Large players, on the other hand, have huge projects and institutional funding. So, a price dip will impact secondary players significantly if the virus outbreak is not contained.

However, there are also concerns on supplies as more and more states announce lockdowns which reflected in steel long April contract on ICEX. It surged Rs 620 on Friday or 2.6 per cent from the previous close to Rs 28,740 a tonne. The contract had, however, closed in February at Rs 31,740 a tonne.

Aluminium, which has anyway been weak, may see further corrections in the short-term. S K Roongta, chairman, Balco, said, the virus outbreak may have an adverse impact on demand in the short-term.

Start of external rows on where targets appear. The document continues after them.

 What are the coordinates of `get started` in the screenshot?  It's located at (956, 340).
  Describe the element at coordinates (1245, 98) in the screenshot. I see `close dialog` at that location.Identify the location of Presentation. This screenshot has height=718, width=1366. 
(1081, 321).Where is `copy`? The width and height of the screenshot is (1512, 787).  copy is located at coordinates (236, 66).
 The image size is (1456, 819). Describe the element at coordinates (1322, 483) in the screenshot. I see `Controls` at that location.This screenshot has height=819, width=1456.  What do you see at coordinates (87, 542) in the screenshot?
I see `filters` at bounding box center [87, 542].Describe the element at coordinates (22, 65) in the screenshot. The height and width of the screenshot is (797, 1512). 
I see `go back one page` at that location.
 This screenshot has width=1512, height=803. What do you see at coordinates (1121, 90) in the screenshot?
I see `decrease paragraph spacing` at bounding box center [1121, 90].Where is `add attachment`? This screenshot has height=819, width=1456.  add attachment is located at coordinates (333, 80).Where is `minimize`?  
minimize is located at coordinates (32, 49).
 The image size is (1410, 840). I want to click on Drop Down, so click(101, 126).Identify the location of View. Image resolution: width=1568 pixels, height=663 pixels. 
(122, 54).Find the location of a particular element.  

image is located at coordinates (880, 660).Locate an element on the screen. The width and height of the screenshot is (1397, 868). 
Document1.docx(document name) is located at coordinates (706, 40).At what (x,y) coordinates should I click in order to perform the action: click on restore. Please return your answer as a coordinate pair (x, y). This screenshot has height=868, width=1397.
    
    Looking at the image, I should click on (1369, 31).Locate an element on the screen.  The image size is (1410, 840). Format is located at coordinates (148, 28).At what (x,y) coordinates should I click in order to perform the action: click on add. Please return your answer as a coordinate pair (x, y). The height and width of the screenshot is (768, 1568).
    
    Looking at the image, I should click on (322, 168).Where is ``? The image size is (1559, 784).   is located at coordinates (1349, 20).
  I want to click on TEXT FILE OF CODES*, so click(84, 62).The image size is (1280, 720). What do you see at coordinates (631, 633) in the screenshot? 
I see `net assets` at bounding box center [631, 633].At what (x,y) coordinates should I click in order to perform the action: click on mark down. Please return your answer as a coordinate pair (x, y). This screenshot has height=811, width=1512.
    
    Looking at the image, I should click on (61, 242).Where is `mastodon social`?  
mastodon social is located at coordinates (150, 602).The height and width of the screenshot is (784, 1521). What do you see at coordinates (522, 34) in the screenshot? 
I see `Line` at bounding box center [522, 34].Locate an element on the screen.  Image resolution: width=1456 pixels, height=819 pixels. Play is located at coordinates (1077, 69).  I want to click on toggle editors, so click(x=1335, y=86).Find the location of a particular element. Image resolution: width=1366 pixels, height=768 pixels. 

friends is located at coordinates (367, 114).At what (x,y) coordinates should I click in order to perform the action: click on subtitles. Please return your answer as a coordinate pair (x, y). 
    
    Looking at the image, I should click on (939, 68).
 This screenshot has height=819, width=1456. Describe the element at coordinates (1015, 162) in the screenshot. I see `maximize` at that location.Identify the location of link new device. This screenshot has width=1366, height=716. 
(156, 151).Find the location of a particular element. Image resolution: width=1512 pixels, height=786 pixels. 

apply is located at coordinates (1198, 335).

The apprehension is that projects may slow down. “The aluminium conductor sector continues to be under pressure of low margins and low volumes due to lack of orders. The wire and cable segment, too, is feeling the heat as new orders have slowed,” said metal industry expert and consultant, Sandeep Daga, director, Regsus Consulting.

An industry official said that, usually, companies and bulk users finalise supply contracts with manufacturing companies at the end of the financial year.

“Negotiations have been going on but because of a sudden fall in metal prices and talk of global recession, most bulk users are not finalising supply contracts. The domestic industry was facing a slowdown for over a year now and already cutting inventories. Things are only worsening,” the industry official said.

In the last one month, LME copper prices have fallen by about 15 per cent. Hindustan Copper officials said, with virus-hit China slow in return to work, copper demand has taken a plunge. China is the largest user of copper in the world.

“The price of the red metal has fallen drastically on the LME. Consumer spending is showing a contraction as COVID-19 marches across the globe. Additionally, the outbreak has caused supply chain disruption which is sure to have an adverse effect on the copper industry,” they said.

ICRA senior vice-president, Jayanta Roy, said, “Prices have dropped due to concerns on health of the global economy on the back of the virus outbreak, but possibly supply disruptions have not been taken into consideration. The world’s largest copper producer, Codelco, has announced that it will reduce its operations. This is to comply with a state of emergency announced by the government in an attempt to curb spread of the virus. Sooner or later, that will have an impact on supply.”

A senior official of Essel Mining & Industries, said, “We (the iron ore mining industry) are witnessing a dip in business no doubt, but are hopeful that business conditions will improve over the next three months as China starts reporting fewer new COVID-19 cases.”

As of now, work at mining sites is on as usual and there is no curtailment on mining activity. The Aditya Birla Group company has iron ore mines in Odisha.

Prices have, however, dropped. The widely used 10-30 mm lump prices have fallen Rs 400-500 per tonne since January to Rs 4,500 per tonnes now. This price level is the same as the March 2019 price point. Prices of iron ore fines, on the other hand, have remained unchanged in the Odisha region. The dominant player, NMDC, has lowered prices by Rs 50 a tonne for fines and Rs 60 a tonne for lumps. But on a month-on-month basis, prices have increased by Rs 380 a tonne.

According to Rahul Sharma, director-India, International Zinc Association, all domestic steel manufacturing units that are major consumers of zinc are based in remote areas, and out of the COVID-19-impacted area or cities.

“As of now, no manufacturing unit has curtailed steel production. So, if the government is able to contain COVID-19, then we will not see any impact on zinc consumption in the country for sure,” Sharma said.